— Information shown —
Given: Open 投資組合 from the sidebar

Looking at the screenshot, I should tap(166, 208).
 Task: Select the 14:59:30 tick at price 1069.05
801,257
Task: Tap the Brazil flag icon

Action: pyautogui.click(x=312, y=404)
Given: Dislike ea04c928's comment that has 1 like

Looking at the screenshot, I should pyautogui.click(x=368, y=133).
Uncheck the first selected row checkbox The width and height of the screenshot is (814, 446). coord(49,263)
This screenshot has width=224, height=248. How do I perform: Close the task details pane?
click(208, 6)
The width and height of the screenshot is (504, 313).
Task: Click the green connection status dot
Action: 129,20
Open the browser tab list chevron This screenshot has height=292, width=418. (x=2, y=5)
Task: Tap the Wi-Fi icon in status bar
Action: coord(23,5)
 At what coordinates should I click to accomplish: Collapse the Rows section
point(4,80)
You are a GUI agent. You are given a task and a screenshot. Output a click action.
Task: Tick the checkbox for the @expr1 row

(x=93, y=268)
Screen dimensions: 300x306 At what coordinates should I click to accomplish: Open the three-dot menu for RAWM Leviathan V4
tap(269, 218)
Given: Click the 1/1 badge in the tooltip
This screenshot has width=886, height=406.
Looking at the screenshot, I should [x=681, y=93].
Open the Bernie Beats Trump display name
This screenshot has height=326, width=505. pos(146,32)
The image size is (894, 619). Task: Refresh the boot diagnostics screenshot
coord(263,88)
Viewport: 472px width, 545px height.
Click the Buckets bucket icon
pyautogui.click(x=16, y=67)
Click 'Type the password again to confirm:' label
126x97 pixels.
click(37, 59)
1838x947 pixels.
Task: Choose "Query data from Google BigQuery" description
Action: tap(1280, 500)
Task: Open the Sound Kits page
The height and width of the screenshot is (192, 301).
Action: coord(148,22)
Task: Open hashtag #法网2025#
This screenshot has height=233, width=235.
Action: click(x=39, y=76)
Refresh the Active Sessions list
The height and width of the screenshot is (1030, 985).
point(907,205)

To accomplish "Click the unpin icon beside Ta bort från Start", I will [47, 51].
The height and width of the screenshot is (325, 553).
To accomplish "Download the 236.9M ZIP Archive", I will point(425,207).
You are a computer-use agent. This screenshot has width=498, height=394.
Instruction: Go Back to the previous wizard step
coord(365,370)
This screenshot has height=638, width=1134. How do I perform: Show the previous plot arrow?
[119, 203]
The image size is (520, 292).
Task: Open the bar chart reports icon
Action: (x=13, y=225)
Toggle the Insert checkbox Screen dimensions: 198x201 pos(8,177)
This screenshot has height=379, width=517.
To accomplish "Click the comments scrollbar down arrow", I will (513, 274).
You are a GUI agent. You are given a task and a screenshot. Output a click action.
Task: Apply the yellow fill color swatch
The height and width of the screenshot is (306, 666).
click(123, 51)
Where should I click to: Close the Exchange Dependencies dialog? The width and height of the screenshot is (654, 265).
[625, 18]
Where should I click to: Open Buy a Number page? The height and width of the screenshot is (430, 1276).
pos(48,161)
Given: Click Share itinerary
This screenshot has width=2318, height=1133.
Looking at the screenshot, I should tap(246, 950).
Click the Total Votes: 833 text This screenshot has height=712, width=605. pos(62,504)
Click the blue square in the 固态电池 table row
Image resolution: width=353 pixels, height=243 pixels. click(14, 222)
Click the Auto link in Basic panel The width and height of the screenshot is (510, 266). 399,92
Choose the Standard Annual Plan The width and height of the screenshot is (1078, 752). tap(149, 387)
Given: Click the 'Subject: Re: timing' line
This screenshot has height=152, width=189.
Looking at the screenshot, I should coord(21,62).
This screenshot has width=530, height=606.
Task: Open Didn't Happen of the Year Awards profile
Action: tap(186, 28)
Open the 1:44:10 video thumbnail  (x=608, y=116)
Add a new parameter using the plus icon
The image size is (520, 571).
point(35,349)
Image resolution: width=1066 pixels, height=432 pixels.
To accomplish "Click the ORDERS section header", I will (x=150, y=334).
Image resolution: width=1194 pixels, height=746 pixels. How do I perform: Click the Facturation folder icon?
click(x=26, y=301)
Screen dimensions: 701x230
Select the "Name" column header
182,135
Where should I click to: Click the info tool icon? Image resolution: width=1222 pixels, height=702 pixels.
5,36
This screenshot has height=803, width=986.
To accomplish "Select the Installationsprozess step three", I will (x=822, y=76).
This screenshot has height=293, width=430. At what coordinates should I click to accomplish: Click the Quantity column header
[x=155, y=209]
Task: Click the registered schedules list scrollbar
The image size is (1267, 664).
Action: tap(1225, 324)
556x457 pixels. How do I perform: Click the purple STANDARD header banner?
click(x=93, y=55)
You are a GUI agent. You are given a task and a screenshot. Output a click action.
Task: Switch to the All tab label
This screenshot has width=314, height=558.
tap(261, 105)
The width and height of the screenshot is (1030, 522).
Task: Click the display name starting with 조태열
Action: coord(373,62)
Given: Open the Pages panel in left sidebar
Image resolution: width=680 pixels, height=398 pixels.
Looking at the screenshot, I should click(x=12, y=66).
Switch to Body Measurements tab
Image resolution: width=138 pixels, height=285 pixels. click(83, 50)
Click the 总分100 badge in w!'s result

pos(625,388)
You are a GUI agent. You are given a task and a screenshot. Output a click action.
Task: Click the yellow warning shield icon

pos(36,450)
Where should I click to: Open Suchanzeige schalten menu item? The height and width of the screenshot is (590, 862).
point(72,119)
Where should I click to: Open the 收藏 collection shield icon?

— Work instruction —
Could you repeat every record above exactly as it stands?

— Written answer —
Given: Open 投資組合 from the sidebar

Looking at the screenshot, I should tap(166, 208).
 Task: Select the 14:59:30 tick at price 1069.05
801,257
Task: Tap the Brazil flag icon

Action: pyautogui.click(x=312, y=404)
Given: Dislike ea04c928's comment that has 1 like

Looking at the screenshot, I should pyautogui.click(x=368, y=133).
Uncheck the first selected row checkbox The width and height of the screenshot is (814, 446). coord(49,263)
This screenshot has width=224, height=248. How do I perform: Close the task details pane?
click(208, 6)
The width and height of the screenshot is (504, 313).
Task: Click the green connection status dot
Action: 129,20
Open the browser tab list chevron This screenshot has height=292, width=418. (x=2, y=5)
Task: Tap the Wi-Fi icon in status bar
Action: coord(23,5)
 At what coordinates should I click to accomplish: Collapse the Rows section
point(4,80)
You are a GUI agent. You are given a task and a screenshot. Output a click action.
Task: Tick the checkbox for the @expr1 row

(x=93, y=268)
Screen dimensions: 300x306 At what coordinates should I click to accomplish: Open the three-dot menu for RAWM Leviathan V4
tap(269, 218)
Given: Click the 1/1 badge in the tooltip
This screenshot has width=886, height=406.
Looking at the screenshot, I should [x=681, y=93].
Open the Bernie Beats Trump display name
This screenshot has height=326, width=505. pos(146,32)
The image size is (894, 619). Task: Refresh the boot diagnostics screenshot
coord(263,88)
Viewport: 472px width, 545px height.
Click the Buckets bucket icon
pyautogui.click(x=16, y=67)
Click 'Type the password again to confirm:' label
126x97 pixels.
click(37, 59)
1838x947 pixels.
Task: Choose "Query data from Google BigQuery" description
Action: tap(1280, 500)
Task: Open the Sound Kits page
The height and width of the screenshot is (192, 301).
Action: coord(148,22)
Task: Open hashtag #法网2025#
This screenshot has height=233, width=235.
Action: click(x=39, y=76)
Refresh the Active Sessions list
The height and width of the screenshot is (1030, 985).
point(907,205)

To accomplish "Click the unpin icon beside Ta bort från Start", I will [47, 51].
The height and width of the screenshot is (325, 553).
To accomplish "Download the 236.9M ZIP Archive", I will point(425,207).
You are a computer-use agent. This screenshot has width=498, height=394.
Instruction: Go Back to the previous wizard step
coord(365,370)
This screenshot has height=638, width=1134. How do I perform: Show the previous plot arrow?
[119, 203]
The image size is (520, 292).
Task: Open the bar chart reports icon
Action: (x=13, y=225)
Toggle the Insert checkbox Screen dimensions: 198x201 pos(8,177)
This screenshot has height=379, width=517.
To accomplish "Click the comments scrollbar down arrow", I will (513, 274).
You are a GUI agent. You are given a task and a screenshot. Output a click action.
Task: Apply the yellow fill color swatch
The height and width of the screenshot is (306, 666).
click(123, 51)
Where should I click to: Close the Exchange Dependencies dialog? The width and height of the screenshot is (654, 265).
[625, 18]
Where should I click to: Open Buy a Number page? The height and width of the screenshot is (430, 1276).
pos(48,161)
Given: Click Share itinerary
This screenshot has width=2318, height=1133.
Looking at the screenshot, I should tap(246, 950).
Click the Total Votes: 833 text This screenshot has height=712, width=605. pos(62,504)
Click the blue square in the 固态电池 table row
Image resolution: width=353 pixels, height=243 pixels. click(14, 222)
Click the Auto link in Basic panel The width and height of the screenshot is (510, 266). 399,92
Choose the Standard Annual Plan The width and height of the screenshot is (1078, 752). tap(149, 387)
Given: Click the 'Subject: Re: timing' line
This screenshot has height=152, width=189.
Looking at the screenshot, I should coord(21,62).
This screenshot has width=530, height=606.
Task: Open Didn't Happen of the Year Awards profile
Action: tap(186, 28)
Open the 1:44:10 video thumbnail  (x=608, y=116)
Add a new parameter using the plus icon
The image size is (520, 571).
point(35,349)
Image resolution: width=1066 pixels, height=432 pixels.
To accomplish "Click the ORDERS section header", I will (x=150, y=334).
Image resolution: width=1194 pixels, height=746 pixels. How do I perform: Click the Facturation folder icon?
click(x=26, y=301)
Screen dimensions: 701x230
Select the "Name" column header
182,135
Where should I click to: Click the info tool icon? Image resolution: width=1222 pixels, height=702 pixels.
5,36
This screenshot has height=803, width=986.
To accomplish "Select the Installationsprozess step three", I will (x=822, y=76).
This screenshot has height=293, width=430. At what coordinates should I click to accomplish: Click the Quantity column header
[x=155, y=209]
Task: Click the registered schedules list scrollbar
The image size is (1267, 664).
Action: tap(1225, 324)
556x457 pixels. How do I perform: Click the purple STANDARD header banner?
click(x=93, y=55)
You are a GUI agent. You are given a task and a screenshot. Output a click action.
Task: Switch to the All tab label
This screenshot has width=314, height=558.
tap(261, 105)
The width and height of the screenshot is (1030, 522).
Task: Click the display name starting with 조태열
Action: coord(373,62)
Given: Open the Pages panel in left sidebar
Image resolution: width=680 pixels, height=398 pixels.
Looking at the screenshot, I should click(x=12, y=66).
Switch to Body Measurements tab
Image resolution: width=138 pixels, height=285 pixels. click(83, 50)
Click the 总分100 badge in w!'s result

pos(625,388)
You are a GUI agent. You are given a task and a screenshot. Output a click action.
Task: Click the yellow warning shield icon

pos(36,450)
Where should I click to: Open Suchanzeige schalten menu item? The height and width of the screenshot is (590, 862).
point(72,119)
Where should I click to: Open the 收藏 collection shield icon?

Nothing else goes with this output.